▽

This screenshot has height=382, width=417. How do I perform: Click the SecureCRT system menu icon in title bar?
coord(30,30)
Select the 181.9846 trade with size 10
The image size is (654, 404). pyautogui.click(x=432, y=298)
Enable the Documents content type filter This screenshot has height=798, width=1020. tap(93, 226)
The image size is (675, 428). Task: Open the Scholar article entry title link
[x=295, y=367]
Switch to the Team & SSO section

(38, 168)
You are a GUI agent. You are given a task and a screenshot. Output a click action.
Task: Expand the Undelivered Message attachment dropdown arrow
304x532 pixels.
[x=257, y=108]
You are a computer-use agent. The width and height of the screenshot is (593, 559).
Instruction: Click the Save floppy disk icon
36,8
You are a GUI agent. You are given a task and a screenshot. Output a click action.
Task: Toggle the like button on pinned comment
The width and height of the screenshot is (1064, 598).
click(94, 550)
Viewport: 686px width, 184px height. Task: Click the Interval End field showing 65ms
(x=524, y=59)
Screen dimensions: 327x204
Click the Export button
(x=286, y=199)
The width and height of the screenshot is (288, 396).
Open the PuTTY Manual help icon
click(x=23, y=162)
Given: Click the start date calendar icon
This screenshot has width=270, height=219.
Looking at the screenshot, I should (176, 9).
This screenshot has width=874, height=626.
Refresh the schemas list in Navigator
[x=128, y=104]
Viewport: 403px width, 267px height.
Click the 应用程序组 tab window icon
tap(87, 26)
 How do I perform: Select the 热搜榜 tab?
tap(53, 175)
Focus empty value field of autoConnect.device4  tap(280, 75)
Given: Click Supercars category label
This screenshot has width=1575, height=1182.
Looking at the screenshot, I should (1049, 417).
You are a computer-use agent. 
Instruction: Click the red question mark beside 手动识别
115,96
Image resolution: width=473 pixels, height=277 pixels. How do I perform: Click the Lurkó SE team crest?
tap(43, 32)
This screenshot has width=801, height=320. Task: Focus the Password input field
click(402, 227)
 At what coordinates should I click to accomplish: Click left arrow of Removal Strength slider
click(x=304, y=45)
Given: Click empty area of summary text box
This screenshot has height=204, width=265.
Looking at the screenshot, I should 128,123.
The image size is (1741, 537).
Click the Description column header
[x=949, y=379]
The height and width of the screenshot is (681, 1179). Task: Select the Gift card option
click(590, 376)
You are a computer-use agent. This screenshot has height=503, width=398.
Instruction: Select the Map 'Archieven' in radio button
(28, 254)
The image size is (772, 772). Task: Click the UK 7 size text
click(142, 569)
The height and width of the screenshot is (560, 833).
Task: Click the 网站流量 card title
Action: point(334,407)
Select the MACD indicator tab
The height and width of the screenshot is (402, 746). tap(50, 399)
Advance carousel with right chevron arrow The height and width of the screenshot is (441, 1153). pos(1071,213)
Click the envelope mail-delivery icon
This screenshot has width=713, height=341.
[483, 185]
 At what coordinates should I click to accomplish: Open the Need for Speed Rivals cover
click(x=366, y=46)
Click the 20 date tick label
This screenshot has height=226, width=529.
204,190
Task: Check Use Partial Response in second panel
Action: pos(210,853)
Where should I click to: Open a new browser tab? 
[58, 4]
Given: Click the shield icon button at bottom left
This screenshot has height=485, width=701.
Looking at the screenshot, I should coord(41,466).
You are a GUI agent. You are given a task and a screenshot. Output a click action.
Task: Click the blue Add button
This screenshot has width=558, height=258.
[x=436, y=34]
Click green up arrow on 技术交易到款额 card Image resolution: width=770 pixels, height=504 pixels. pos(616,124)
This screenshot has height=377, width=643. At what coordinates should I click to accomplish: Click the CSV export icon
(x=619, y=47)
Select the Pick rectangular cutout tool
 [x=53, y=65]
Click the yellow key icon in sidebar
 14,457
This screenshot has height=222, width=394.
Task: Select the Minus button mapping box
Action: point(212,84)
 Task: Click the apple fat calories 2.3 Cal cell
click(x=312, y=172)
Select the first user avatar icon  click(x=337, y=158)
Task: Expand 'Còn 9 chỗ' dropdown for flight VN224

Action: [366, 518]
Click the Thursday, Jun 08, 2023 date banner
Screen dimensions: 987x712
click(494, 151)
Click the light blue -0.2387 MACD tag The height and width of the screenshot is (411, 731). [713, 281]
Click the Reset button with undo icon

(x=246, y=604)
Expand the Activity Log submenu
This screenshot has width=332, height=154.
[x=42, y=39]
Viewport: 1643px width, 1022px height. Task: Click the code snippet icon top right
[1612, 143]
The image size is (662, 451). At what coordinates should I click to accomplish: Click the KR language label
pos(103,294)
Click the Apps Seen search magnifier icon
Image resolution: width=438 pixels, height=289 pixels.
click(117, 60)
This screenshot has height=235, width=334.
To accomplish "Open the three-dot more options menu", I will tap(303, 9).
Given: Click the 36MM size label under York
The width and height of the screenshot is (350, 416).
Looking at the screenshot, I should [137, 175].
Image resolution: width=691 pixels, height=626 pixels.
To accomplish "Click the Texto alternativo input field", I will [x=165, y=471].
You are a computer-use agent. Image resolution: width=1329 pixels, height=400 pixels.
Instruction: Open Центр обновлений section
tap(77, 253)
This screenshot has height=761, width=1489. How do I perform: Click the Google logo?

△

- _Exercise aim_
Take the records above and return them exactly as written.

- _Reply_
This screenshot has height=382, width=417. How do I perform: Click the SecureCRT system menu icon in title bar?
coord(30,30)
Select the 181.9846 trade with size 10
The image size is (654, 404). pyautogui.click(x=432, y=298)
Enable the Documents content type filter This screenshot has height=798, width=1020. tap(93, 226)
The image size is (675, 428). Task: Open the Scholar article entry title link
[x=295, y=367]
Switch to the Team & SSO section

(38, 168)
You are a GUI agent. You are given a task and a screenshot. Output a click action.
Task: Expand the Undelivered Message attachment dropdown arrow
304x532 pixels.
[x=257, y=108]
You are a computer-use agent. The width and height of the screenshot is (593, 559).
Instruction: Click the Save floppy disk icon
36,8
You are a GUI agent. You are given a task and a screenshot. Output a click action.
Task: Toggle the like button on pinned comment
The width and height of the screenshot is (1064, 598).
click(94, 550)
Viewport: 686px width, 184px height. Task: Click the Interval End field showing 65ms
(x=524, y=59)
Screen dimensions: 327x204
Click the Export button
(x=286, y=199)
The width and height of the screenshot is (288, 396).
Open the PuTTY Manual help icon
click(x=23, y=162)
Given: Click the start date calendar icon
This screenshot has width=270, height=219.
Looking at the screenshot, I should (176, 9).
This screenshot has width=874, height=626.
Refresh the schemas list in Navigator
[x=128, y=104]
Viewport: 403px width, 267px height.
Click the 应用程序组 tab window icon
tap(87, 26)
 How do I perform: Select the 热搜榜 tab?
tap(53, 175)
Focus empty value field of autoConnect.device4  tap(280, 75)
Given: Click Supercars category label
This screenshot has width=1575, height=1182.
Looking at the screenshot, I should (1049, 417).
You are a computer-use agent. 
Instruction: Click the red question mark beside 手动识别
115,96
Image resolution: width=473 pixels, height=277 pixels. How do I perform: Click the Lurkó SE team crest?
tap(43, 32)
This screenshot has width=801, height=320. Task: Focus the Password input field
click(402, 227)
 At what coordinates should I click to accomplish: Click left arrow of Removal Strength slider
click(x=304, y=45)
Given: Click empty area of summary text box
This screenshot has height=204, width=265.
Looking at the screenshot, I should 128,123.
The image size is (1741, 537).
Click the Description column header
[x=949, y=379]
The height and width of the screenshot is (681, 1179). Task: Select the Gift card option
click(590, 376)
You are a computer-use agent. This screenshot has height=503, width=398.
Instruction: Select the Map 'Archieven' in radio button
(28, 254)
The image size is (772, 772). Task: Click the UK 7 size text
click(142, 569)
The height and width of the screenshot is (560, 833).
Task: Click the 网站流量 card title
Action: point(334,407)
Select the MACD indicator tab
The height and width of the screenshot is (402, 746). tap(50, 399)
Advance carousel with right chevron arrow The height and width of the screenshot is (441, 1153). pos(1071,213)
Click the envelope mail-delivery icon
This screenshot has width=713, height=341.
[483, 185]
 At what coordinates should I click to accomplish: Open the Need for Speed Rivals cover
click(x=366, y=46)
Click the 20 date tick label
This screenshot has height=226, width=529.
204,190
Task: Check Use Partial Response in second panel
Action: pos(210,853)
Where should I click to: Open a new browser tab? 
[58, 4]
Given: Click the shield icon button at bottom left
This screenshot has height=485, width=701.
Looking at the screenshot, I should coord(41,466).
You are a GUI agent. You are given a task and a screenshot. Output a click action.
Task: Click the blue Add button
This screenshot has width=558, height=258.
[x=436, y=34]
Click green up arrow on 技术交易到款额 card Image resolution: width=770 pixels, height=504 pixels. pos(616,124)
This screenshot has height=377, width=643. At what coordinates should I click to accomplish: Click the CSV export icon
(x=619, y=47)
Select the Pick rectangular cutout tool
 [x=53, y=65]
Click the yellow key icon in sidebar
 14,457
This screenshot has height=222, width=394.
Task: Select the Minus button mapping box
Action: point(212,84)
 Task: Click the apple fat calories 2.3 Cal cell
click(x=312, y=172)
Select the first user avatar icon  click(x=337, y=158)
Task: Expand 'Còn 9 chỗ' dropdown for flight VN224

Action: [366, 518]
Click the Thursday, Jun 08, 2023 date banner
Screen dimensions: 987x712
click(494, 151)
Click the light blue -0.2387 MACD tag The height and width of the screenshot is (411, 731). [713, 281]
Click the Reset button with undo icon

(x=246, y=604)
Expand the Activity Log submenu
This screenshot has width=332, height=154.
[x=42, y=39]
Viewport: 1643px width, 1022px height. Task: Click the code snippet icon top right
[1612, 143]
The image size is (662, 451). At what coordinates should I click to accomplish: Click the KR language label
pos(103,294)
Click the Apps Seen search magnifier icon
Image resolution: width=438 pixels, height=289 pixels.
click(117, 60)
This screenshot has height=235, width=334.
To accomplish "Open the three-dot more options menu", I will tap(303, 9).
Given: Click the 36MM size label under York
The width and height of the screenshot is (350, 416).
Looking at the screenshot, I should [137, 175].
Image resolution: width=691 pixels, height=626 pixels.
To accomplish "Click the Texto alternativo input field", I will [x=165, y=471].
You are a computer-use agent. Image resolution: width=1329 pixels, height=400 pixels.
Instruction: Open Центр обновлений section
tap(77, 253)
This screenshot has height=761, width=1489. How do I perform: Click the Google logo?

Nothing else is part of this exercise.